| Selected passage |
When We Were Red Hot: S.F.'s Tamale Industry Once Ruled America

Design by Andrew J. Nilsen.

Last spring, the San Francisco Public Library hosted an exhibit titled “San Francisco Eats,” an ostensibly comprehensive glimpse into the city's culinary history. Photos, menus, matchbooks, and other ephemera chronicled the many trends that have defined and swept this town for more than 150 years, and the curators wisely broke it up into specific genres: Chinese, Italian, Slow Food, high dining, and, of course, Mexican.

Yet there was little mention in “San Francisco Eats” of the city's long-lost tamale history. I was doing research at the time about San Francisco's first gastronomic export to the United States: not the Mission burritos that Denver-based Chipotle appropriated, not a love of Chinese food, not even goddamn Rice-A-Roni, but tamales. I know about your Tamale Lady, San Francisco — dug the documentary, though I haven't had the pleasure of tasting her toothsome treasures. But over a century ago, San Francisco ruled Mexican dining in the United States gracias to its celebrated tamale men. The Republic's gut growled with hunger when they went national in the 1890s: first to Chicago, then New York, then across the country, from big cities to frontier towns, men almost all dressed alike in immaculate white and hawking a San Francisco-style chicken tamale kept warm in portable steam buckets.

The American media frequently hailed the Bay's Mexican food scene, provoking a huge tourist trade — yet not even 20 years after local tamaleros began their westward trek toward conquering America, they disappeared from the streets of San Francisco, replaced by the big homegrown business of canned tamales that dominated American cupboards for decades afterward.

At “San Francisco Eats,” the only tangential mention was a menu for the long-gone Johnson's Tamale Grotto — a restaurant that followed the demise of the pioneers, the men who set San Francisco on its path as one of the food meccas of America.

Oh, for those days …

Early 1890s San Francisco. Baghdad-by-the-Bay is slowly civilizing. The decadence of the Gold Rush years has dimmed, and city fathers are trying to turn the city into the Paris of the West. Cable cars climb the city's notorious hills. Americans are flocking to the town. And all around, Mexicans sell tamales on the street.

| Exercise task 1 |
In the San Francisco tamale article, what were the tamale men who went national in the 1890s wearing?
| Exercise task 2 |
Pick up the San Francisco tamale article after its final sentence and keep writing.

| Available data |
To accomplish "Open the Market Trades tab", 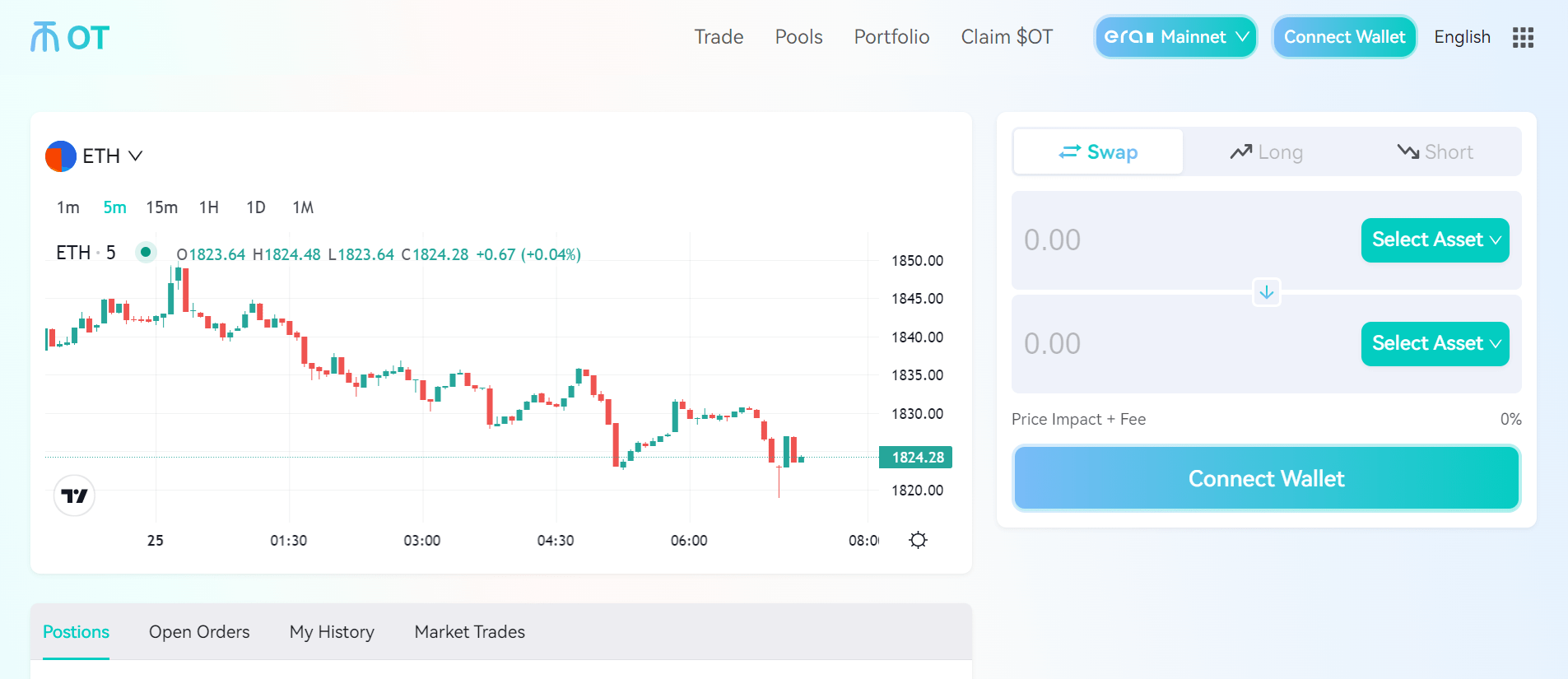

| Written reply 1 |
Almost all of them were dressed alike in immaculate white.

| Written reply 2 |
It was a cacophony of street vendors, and the tamale men were the kings of them all. Their meals had become the culinary binder of the city, originally introduced to the region by the Californios, the original Spanish settlers of California who glumly watched as rapacious Americans took their lands and businesses after the 1846 Mexican-American War. Unlike the classical Mexican tamale, stuffed with meat steeped in salsa, those made by the Californios also came studded with olives, a legacy of the Franciscan fathers who brought the tamale from Mexico and the olive tree from Spain. Though the people who made the tamales were Mexicans, their sale was a wholly immigrant affair — Chileans, Mexicans, Brazilians, even Arabs walked the San Francisco streets peddling the food.

Most of the tamale factories and workers centered around the Barbary Coast, and spilled up to Russian and Telegraph hills. Mentions of the tamale men are found in San Francisco newspapers as early as the 1880s, and the Boston Journal in 1884 even made mention of “A queer article of food, known as 'tamales' … sold in the streets of San Francisco at night by picturesquely clad Spaniards.”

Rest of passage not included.